-- TASK OBJECTIVE --
What are the lines from the one with "1283x733 pixels." through the end of the records below, written out exactly and without the pictures?
** Opening RECORDS SUPPLIED block **
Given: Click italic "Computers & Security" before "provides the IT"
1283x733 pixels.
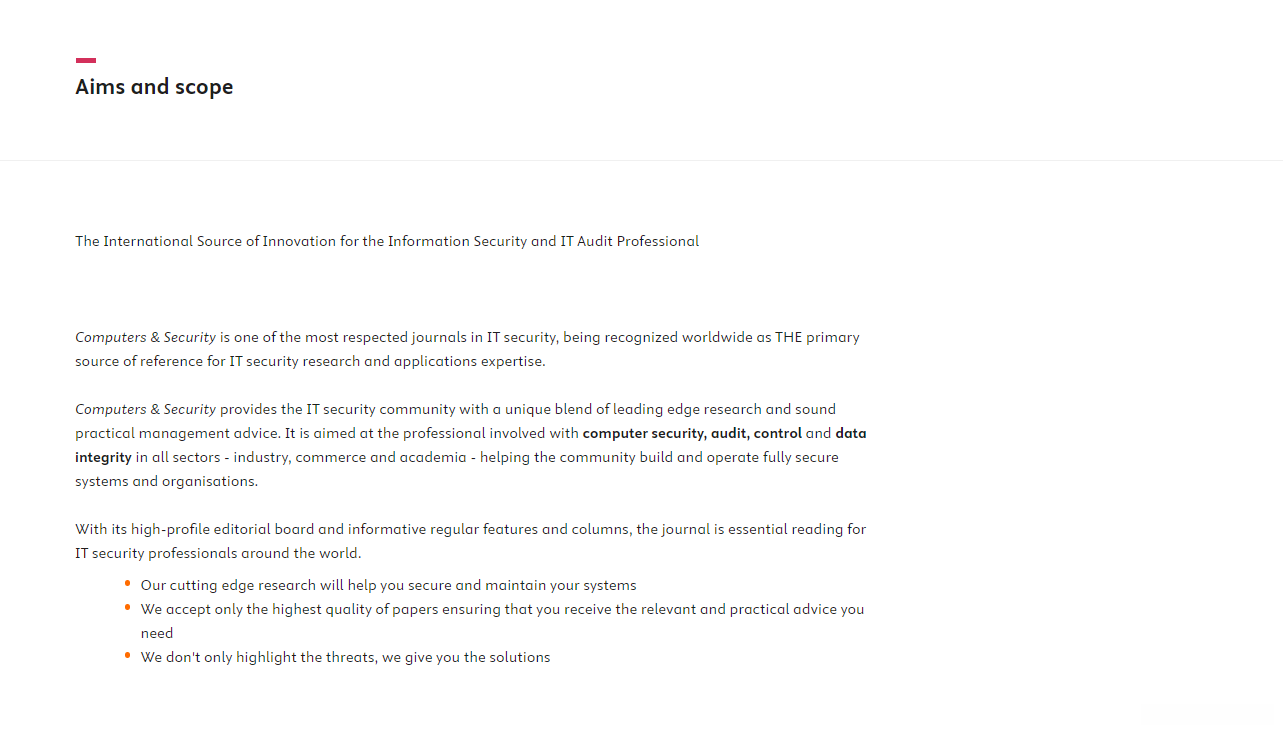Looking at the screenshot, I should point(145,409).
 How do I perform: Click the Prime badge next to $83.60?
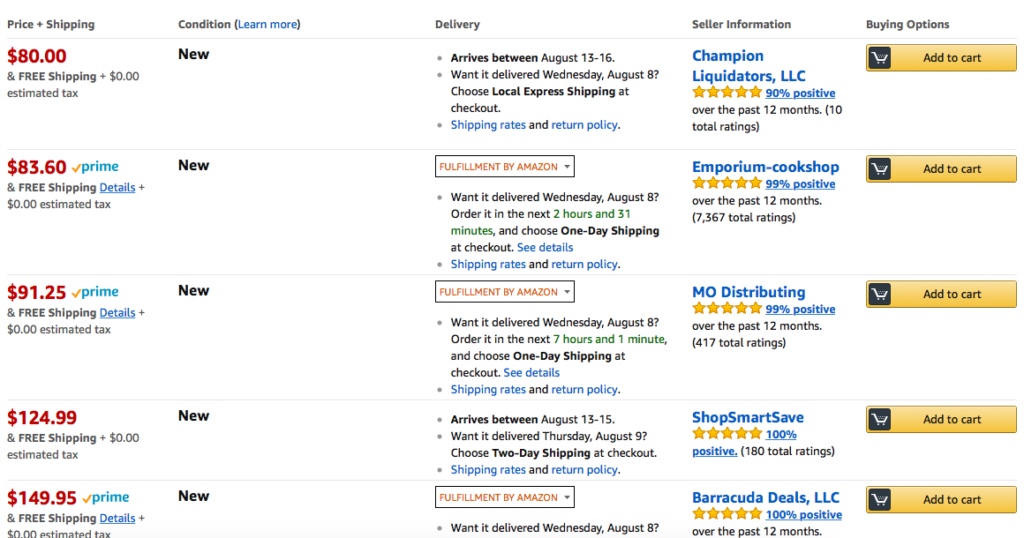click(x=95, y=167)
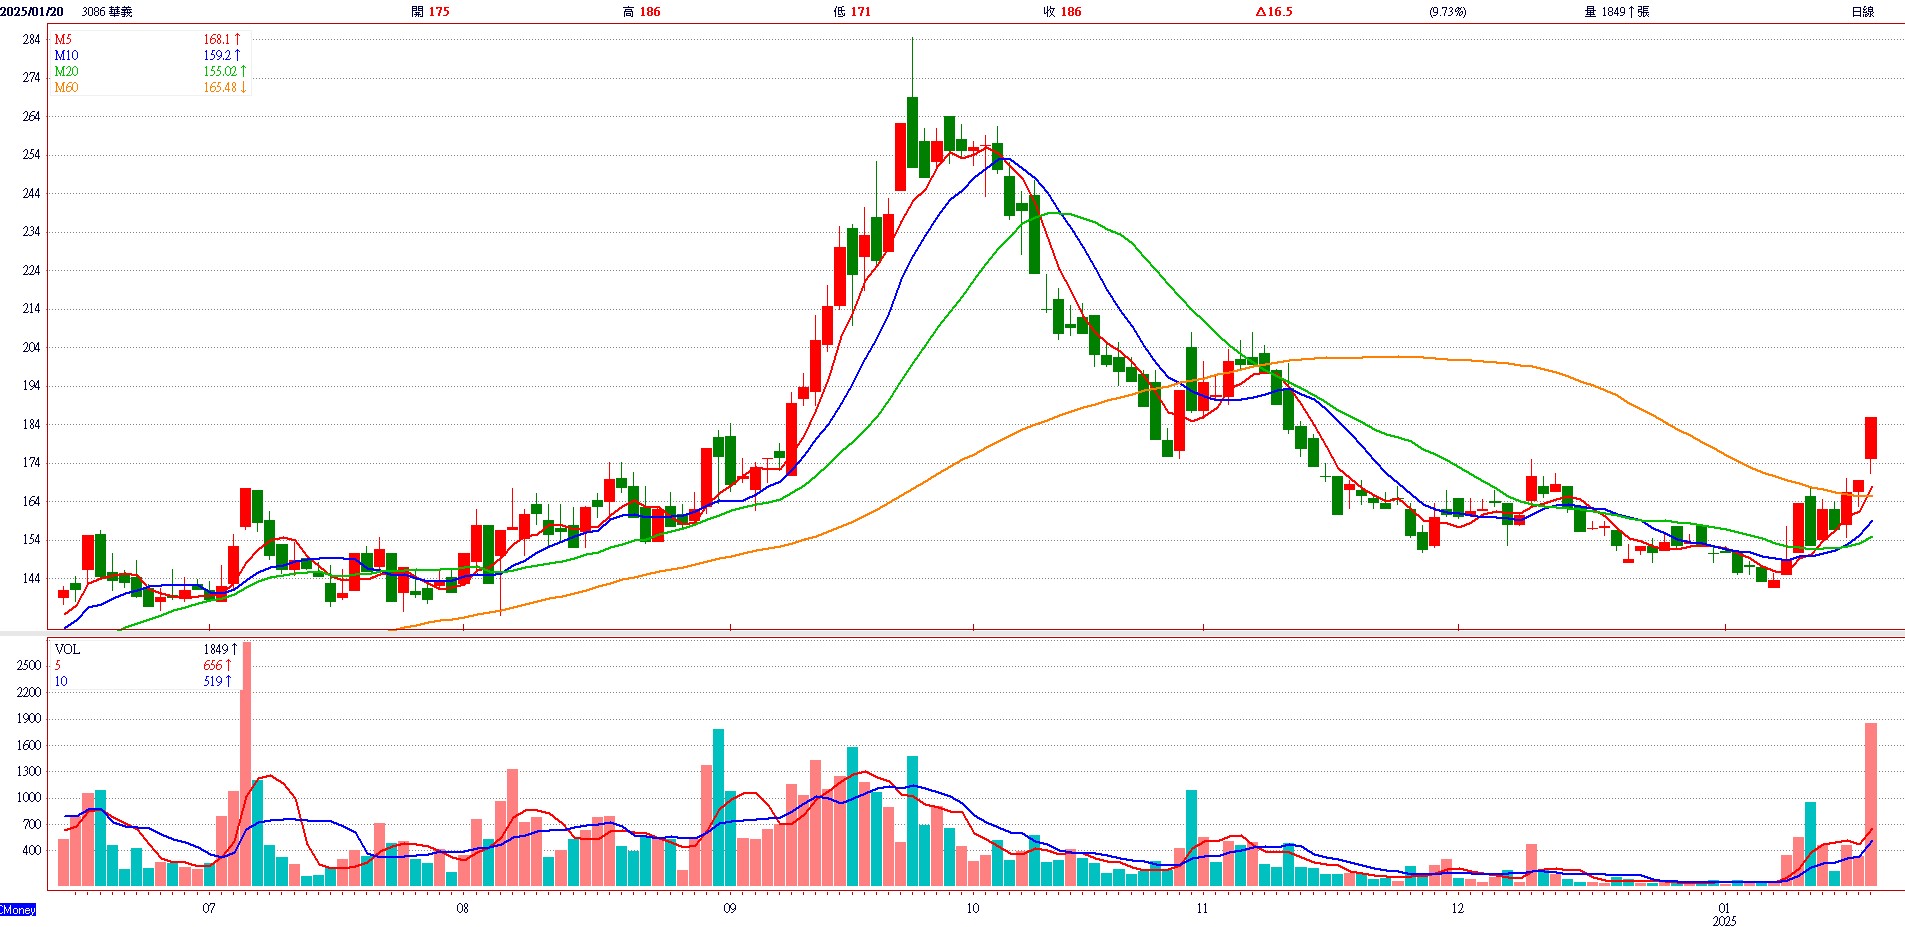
** Closing RECORDS SUPPLIED block **
-- YOUR SOLUTION --
1283x733 pixels.
Looking at the screenshot, I should point(145,409).
 How do I perform: Click the Prime badge next to $83.60?
click(x=95, y=167)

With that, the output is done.